Les Français sont de nouveau invités à donner leurs avis en matière d'énergie. Après le coup d'envoi la semaine dernière par le gouvernement de la concertation nationale sur l'avenir énergétique de la France, la Commission nationale du débat public (CNDP) donne aujourd'hui le coup d'envoi du débat public sur le nouveau programme nucléaire que doit mener à bien EDF et qui comprend la construction de six nouveaux réacteurs nucléaires, de type EPR2, dont deux qui doivent voir le jour sur le site nucléaire de Penly, en Normandie.
Ce débat public se tiendra jusqu'au 27 février prochain. Il s'appuie sur une plateforme participative en ligne et sera ponctué de 11 séances organisées dans différentes régions de France et diffusées sur Internet. La première se tiendra ce soir en simultané à Dieppe et à Paris. Dix thèmes jalonneront ces réunions. Parmi eux : « l'opportunité d'un nouveau programme nucléaire », « impacts sur le territoire », « qu'est-ce que l'EPR? Peut-on faire du nucléaire autrement ? », « leçons du premier EPR », « coût et financement », « incertitudes climatiques et géopolitiques ».

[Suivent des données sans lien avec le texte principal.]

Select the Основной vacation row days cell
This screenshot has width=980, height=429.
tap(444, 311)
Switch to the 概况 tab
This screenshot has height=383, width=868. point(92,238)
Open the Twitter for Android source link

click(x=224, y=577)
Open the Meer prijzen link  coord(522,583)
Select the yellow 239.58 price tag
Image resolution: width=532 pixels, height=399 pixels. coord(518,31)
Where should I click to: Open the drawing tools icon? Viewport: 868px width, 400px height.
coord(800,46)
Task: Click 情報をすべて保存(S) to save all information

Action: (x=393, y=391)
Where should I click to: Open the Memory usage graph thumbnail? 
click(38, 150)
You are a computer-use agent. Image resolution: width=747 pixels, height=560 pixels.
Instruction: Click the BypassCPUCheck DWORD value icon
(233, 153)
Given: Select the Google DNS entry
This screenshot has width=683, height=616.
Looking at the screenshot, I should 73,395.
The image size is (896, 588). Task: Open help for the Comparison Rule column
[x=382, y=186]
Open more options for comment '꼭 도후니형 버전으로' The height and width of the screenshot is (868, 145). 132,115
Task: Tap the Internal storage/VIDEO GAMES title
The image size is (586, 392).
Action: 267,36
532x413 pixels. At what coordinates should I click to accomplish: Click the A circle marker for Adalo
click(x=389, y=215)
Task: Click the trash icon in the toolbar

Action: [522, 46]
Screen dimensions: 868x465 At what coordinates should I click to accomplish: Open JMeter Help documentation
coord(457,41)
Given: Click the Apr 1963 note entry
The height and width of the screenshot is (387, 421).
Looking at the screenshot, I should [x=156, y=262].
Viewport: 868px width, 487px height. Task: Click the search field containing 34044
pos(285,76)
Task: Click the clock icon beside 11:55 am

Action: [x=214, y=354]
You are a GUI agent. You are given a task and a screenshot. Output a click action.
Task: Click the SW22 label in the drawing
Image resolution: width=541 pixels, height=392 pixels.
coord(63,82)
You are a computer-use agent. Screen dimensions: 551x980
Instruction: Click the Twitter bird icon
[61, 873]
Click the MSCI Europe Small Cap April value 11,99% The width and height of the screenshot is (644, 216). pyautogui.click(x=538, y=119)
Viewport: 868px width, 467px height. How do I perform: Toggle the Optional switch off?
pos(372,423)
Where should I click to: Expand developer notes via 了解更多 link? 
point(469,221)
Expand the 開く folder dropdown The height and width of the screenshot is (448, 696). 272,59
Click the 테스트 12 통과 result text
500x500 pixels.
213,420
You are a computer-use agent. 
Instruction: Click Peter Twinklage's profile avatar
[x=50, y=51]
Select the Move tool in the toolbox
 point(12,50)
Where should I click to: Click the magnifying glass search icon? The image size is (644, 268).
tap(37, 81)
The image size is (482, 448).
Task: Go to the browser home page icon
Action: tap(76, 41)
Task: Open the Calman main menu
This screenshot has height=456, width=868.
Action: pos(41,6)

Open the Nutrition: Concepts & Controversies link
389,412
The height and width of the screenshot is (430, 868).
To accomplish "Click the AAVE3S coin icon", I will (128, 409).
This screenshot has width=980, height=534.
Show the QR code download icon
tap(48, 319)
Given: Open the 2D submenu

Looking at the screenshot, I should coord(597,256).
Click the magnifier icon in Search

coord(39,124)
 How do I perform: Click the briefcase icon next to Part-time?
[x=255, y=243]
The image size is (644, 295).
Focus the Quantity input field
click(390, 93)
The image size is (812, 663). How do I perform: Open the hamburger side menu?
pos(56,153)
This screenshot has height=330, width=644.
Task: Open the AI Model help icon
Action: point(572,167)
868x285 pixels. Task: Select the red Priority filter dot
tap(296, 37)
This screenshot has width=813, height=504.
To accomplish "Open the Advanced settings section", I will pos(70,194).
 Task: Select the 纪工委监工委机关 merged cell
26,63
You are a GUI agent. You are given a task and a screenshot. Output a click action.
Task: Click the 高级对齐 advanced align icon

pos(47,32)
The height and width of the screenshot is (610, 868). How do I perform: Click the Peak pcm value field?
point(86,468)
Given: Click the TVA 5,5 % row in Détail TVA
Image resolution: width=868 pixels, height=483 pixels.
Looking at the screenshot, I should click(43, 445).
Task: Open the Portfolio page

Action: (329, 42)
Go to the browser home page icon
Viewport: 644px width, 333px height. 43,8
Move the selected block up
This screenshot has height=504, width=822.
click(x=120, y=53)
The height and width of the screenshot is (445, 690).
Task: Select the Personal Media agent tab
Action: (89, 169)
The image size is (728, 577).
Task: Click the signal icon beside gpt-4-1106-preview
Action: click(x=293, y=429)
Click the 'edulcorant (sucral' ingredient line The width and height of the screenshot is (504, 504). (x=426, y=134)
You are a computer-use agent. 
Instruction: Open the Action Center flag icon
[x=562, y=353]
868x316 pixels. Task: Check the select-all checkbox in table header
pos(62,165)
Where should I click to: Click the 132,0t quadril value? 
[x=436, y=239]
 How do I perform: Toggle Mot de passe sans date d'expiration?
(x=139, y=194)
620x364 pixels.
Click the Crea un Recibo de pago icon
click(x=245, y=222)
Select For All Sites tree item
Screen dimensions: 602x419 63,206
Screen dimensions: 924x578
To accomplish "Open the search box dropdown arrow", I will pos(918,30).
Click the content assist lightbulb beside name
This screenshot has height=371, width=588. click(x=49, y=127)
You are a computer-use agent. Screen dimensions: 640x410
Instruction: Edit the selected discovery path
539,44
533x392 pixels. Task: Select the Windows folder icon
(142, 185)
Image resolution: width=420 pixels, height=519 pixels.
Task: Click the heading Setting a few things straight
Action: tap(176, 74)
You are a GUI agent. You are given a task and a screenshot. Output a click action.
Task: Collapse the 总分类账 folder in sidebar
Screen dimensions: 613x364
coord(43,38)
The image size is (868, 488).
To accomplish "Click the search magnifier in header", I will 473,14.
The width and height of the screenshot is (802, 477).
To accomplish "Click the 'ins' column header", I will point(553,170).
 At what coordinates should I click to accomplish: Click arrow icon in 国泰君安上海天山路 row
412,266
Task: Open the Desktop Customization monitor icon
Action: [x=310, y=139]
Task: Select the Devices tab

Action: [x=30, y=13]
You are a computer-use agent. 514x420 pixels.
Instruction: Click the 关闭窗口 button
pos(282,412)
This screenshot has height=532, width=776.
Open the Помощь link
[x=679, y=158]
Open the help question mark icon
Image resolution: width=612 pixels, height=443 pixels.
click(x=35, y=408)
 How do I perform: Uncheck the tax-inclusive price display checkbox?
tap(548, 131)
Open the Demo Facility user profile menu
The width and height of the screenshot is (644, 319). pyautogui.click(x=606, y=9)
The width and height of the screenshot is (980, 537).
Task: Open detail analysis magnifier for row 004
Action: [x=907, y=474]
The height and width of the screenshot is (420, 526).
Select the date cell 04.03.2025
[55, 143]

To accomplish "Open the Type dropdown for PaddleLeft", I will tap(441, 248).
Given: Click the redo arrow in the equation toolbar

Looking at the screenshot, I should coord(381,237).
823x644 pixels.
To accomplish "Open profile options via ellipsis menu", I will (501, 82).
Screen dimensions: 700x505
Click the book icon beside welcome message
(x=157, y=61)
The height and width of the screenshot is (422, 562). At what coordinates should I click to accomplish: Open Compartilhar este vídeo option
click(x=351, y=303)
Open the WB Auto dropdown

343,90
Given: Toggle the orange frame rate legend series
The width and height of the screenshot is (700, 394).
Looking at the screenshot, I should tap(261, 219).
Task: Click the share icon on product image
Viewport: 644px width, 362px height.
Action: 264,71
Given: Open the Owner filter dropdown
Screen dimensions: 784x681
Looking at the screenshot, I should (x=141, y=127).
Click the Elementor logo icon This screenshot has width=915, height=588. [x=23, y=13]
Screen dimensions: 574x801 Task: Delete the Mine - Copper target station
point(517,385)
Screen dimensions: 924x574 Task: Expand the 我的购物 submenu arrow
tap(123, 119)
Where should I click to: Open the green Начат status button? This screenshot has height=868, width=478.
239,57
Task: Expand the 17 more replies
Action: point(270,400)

Un débat critiqué avant même son lancement
Mais avant même son lancement officiel, de nombreuses voix se sont élevées à l'encontre de cet exercice démocratique. D'abord, le périmètre du débat est critiqué. Celui-ci porte à la fois sur l'opportunité de relancer un programme nucléaire en France et sur la première paire d'EPR qui doit être construite à Penly, en Normandie, un site nucléaire déjà existant. « Le périmètre du débat - mêlant la question de l'utilité ou non de la relance du nucléaire, qui est un choix engageant notre société pour les siècles à venir, aux questions techniques concernant l'implantation des EPR2 sur le site de Penly - ne permet pas une discussion éclairée sur la relance ou non du nucléaire en France », regrette ainsi l'ONG anti-nucléaire Greenpeace.
« Initialement, EDF avait préparé un dossier de saisine portant uniquement sur la construction des deux premières paires d'EPR à Penly. Or, le projet de Penly n'a pas de justification par lui-même. Sa justification se trouve dans le programme plus large de relance nucléaire », explique Michel Badré, le président de la Commission particulière du débat public (CPDP), mise en place spécifiquement pour piloter ce débat.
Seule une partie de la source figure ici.